### Exercise
Rewrite the entries below, swapping "Logs tab" for "Events tab" everywhere it appears and keeping everything else unchanged.

### Input

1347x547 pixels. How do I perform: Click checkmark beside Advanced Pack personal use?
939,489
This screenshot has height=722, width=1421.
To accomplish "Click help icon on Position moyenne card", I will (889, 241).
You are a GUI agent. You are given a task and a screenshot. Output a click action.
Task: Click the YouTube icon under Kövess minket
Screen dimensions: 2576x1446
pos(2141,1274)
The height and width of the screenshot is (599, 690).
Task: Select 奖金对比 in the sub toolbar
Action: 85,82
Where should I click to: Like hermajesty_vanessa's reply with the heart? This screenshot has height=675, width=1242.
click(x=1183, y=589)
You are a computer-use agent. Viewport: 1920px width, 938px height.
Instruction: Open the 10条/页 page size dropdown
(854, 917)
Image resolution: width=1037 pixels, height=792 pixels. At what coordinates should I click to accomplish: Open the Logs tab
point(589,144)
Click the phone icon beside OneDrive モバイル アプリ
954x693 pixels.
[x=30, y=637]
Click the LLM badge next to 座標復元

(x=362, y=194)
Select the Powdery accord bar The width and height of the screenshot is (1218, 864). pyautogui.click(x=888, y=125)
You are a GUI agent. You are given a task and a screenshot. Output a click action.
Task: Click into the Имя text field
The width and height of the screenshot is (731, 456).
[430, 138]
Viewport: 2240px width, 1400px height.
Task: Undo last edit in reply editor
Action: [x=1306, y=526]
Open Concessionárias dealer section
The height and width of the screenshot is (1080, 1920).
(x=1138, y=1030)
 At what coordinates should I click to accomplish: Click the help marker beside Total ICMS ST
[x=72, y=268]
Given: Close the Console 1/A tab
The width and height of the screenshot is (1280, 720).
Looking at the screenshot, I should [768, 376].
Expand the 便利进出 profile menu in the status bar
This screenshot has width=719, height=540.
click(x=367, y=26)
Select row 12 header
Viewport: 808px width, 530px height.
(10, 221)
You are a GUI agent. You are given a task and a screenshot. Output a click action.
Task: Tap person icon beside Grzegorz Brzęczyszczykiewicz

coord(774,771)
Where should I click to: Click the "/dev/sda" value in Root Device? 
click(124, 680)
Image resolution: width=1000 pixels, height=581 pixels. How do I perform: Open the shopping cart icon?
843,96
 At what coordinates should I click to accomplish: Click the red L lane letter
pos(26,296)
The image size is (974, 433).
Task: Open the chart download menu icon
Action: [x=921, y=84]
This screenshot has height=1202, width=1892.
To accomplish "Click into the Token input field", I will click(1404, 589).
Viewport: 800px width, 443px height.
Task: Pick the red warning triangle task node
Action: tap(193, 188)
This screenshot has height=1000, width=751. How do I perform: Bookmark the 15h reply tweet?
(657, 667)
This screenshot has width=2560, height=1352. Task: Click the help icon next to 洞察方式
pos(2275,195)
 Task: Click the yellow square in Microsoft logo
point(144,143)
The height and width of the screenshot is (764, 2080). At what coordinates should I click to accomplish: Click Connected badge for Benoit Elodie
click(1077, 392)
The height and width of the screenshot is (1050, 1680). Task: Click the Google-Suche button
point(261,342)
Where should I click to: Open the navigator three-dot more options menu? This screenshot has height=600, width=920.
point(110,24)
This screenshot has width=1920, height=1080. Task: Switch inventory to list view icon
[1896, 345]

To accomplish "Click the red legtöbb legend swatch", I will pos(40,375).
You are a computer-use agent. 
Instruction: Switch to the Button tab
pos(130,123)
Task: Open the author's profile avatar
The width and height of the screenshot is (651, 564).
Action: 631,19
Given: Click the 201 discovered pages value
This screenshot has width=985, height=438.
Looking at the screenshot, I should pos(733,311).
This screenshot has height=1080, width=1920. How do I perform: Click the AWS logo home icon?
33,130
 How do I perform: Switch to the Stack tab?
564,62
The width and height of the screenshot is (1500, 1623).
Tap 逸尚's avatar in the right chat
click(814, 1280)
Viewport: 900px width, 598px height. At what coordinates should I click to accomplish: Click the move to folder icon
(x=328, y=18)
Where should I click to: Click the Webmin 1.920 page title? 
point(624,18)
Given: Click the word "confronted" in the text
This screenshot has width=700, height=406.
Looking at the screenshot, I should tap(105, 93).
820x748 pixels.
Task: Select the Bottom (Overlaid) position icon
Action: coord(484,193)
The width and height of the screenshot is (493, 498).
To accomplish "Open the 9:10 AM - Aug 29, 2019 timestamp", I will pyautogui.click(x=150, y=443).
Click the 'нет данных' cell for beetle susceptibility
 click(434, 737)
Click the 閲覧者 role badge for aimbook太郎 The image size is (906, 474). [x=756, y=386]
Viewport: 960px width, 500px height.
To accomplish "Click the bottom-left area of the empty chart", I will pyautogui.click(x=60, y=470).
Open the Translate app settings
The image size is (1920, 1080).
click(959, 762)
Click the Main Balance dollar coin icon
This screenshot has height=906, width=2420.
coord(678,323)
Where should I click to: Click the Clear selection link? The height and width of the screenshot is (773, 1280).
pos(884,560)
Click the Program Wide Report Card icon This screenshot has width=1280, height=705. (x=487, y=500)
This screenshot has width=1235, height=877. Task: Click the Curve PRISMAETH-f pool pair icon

### Task response
1347x547 pixels. How do I perform: Click checkmark beside Advanced Pack personal use?
939,489
This screenshot has height=722, width=1421.
To accomplish "Click help icon on Position moyenne card", I will (889, 241).
You are a GUI agent. You are given a task and a screenshot. Output a click action.
Task: Click the YouTube icon under Kövess minket
Screen dimensions: 2576x1446
pos(2141,1274)
The height and width of the screenshot is (599, 690).
Task: Select 奖金对比 in the sub toolbar
Action: 85,82
Where should I click to: Like hermajesty_vanessa's reply with the heart? This screenshot has height=675, width=1242.
click(x=1183, y=589)
You are a computer-use agent. Viewport: 1920px width, 938px height.
Instruction: Open the 10条/页 page size dropdown
(854, 917)
Image resolution: width=1037 pixels, height=792 pixels. At what coordinates should I click to accomplish: Open the Events tab
point(589,144)
Click the phone icon beside OneDrive モバイル アプリ
954x693 pixels.
[x=30, y=637]
Click the LLM badge next to 座標復元

(x=362, y=194)
Select the Powdery accord bar The width and height of the screenshot is (1218, 864). pyautogui.click(x=888, y=125)
You are a GUI agent. You are given a task and a screenshot. Output a click action.
Task: Click into the Имя text field
The width and height of the screenshot is (731, 456).
[430, 138]
Viewport: 2240px width, 1400px height.
Task: Undo last edit in reply editor
Action: [x=1306, y=526]
Open Concessionárias dealer section
The height and width of the screenshot is (1080, 1920).
(x=1138, y=1030)
 At what coordinates should I click to accomplish: Click the help marker beside Total ICMS ST
[x=72, y=268]
Given: Close the Console 1/A tab
The width and height of the screenshot is (1280, 720).
Looking at the screenshot, I should [768, 376].
Expand the 便利进出 profile menu in the status bar
This screenshot has width=719, height=540.
click(x=367, y=26)
Select row 12 header
Viewport: 808px width, 530px height.
(10, 221)
You are a GUI agent. You are given a task and a screenshot. Output a click action.
Task: Tap person icon beside Grzegorz Brzęczyszczykiewicz

coord(774,771)
Where should I click to: Click the "/dev/sda" value in Root Device? 
click(124, 680)
Image resolution: width=1000 pixels, height=581 pixels. How do I perform: Open the shopping cart icon?
843,96
 At what coordinates should I click to accomplish: Click the red L lane letter
pos(26,296)
The image size is (974, 433).
Task: Open the chart download menu icon
Action: [x=921, y=84]
This screenshot has height=1202, width=1892.
To accomplish "Click into the Token input field", I will click(1404, 589).
Viewport: 800px width, 443px height.
Task: Pick the red warning triangle task node
Action: tap(193, 188)
This screenshot has height=1000, width=751. How do I perform: Bookmark the 15h reply tweet?
(657, 667)
This screenshot has width=2560, height=1352. Task: Click the help icon next to 洞察方式
pos(2275,195)
 Task: Click the yellow square in Microsoft logo
point(144,143)
The height and width of the screenshot is (764, 2080). At what coordinates should I click to accomplish: Click Connected badge for Benoit Elodie
click(1077, 392)
The height and width of the screenshot is (1050, 1680). Task: Click the Google-Suche button
point(261,342)
Where should I click to: Open the navigator three-dot more options menu? This screenshot has height=600, width=920.
point(110,24)
This screenshot has width=1920, height=1080. Task: Switch inventory to list view icon
[1896, 345]

To accomplish "Click the red legtöbb legend swatch", I will pos(40,375).
You are a computer-use agent. 
Instruction: Switch to the Button tab
pos(130,123)
Task: Open the author's profile avatar
The width and height of the screenshot is (651, 564).
Action: 631,19
Given: Click the 201 discovered pages value
This screenshot has width=985, height=438.
Looking at the screenshot, I should pos(733,311).
This screenshot has height=1080, width=1920. How do I perform: Click the AWS logo home icon?
33,130
 How do I perform: Switch to the Stack tab?
564,62
The width and height of the screenshot is (1500, 1623).
Tap 逸尚's avatar in the right chat
click(814, 1280)
Viewport: 900px width, 598px height. At what coordinates should I click to accomplish: Click the move to folder icon
(x=328, y=18)
Where should I click to: Click the Webmin 1.920 page title? 
point(624,18)
Given: Click the word "confronted" in the text
This screenshot has width=700, height=406.
Looking at the screenshot, I should tap(105, 93).
820x748 pixels.
Task: Select the Bottom (Overlaid) position icon
Action: coord(484,193)
The width and height of the screenshot is (493, 498).
To accomplish "Open the 9:10 AM - Aug 29, 2019 timestamp", I will pyautogui.click(x=150, y=443).
Click the 'нет данных' cell for beetle susceptibility
 click(434, 737)
Click the 閲覧者 role badge for aimbook太郎 The image size is (906, 474). [x=756, y=386]
Viewport: 960px width, 500px height.
To accomplish "Click the bottom-left area of the empty chart", I will pyautogui.click(x=60, y=470).
Open the Translate app settings
The image size is (1920, 1080).
click(959, 762)
Click the Main Balance dollar coin icon
This screenshot has height=906, width=2420.
coord(678,323)
Where should I click to: Click the Clear selection link? The height and width of the screenshot is (773, 1280).
pos(884,560)
Click the Program Wide Report Card icon This screenshot has width=1280, height=705. (x=487, y=500)
This screenshot has width=1235, height=877. Task: Click the Curve PRISMAETH-f pool pair icon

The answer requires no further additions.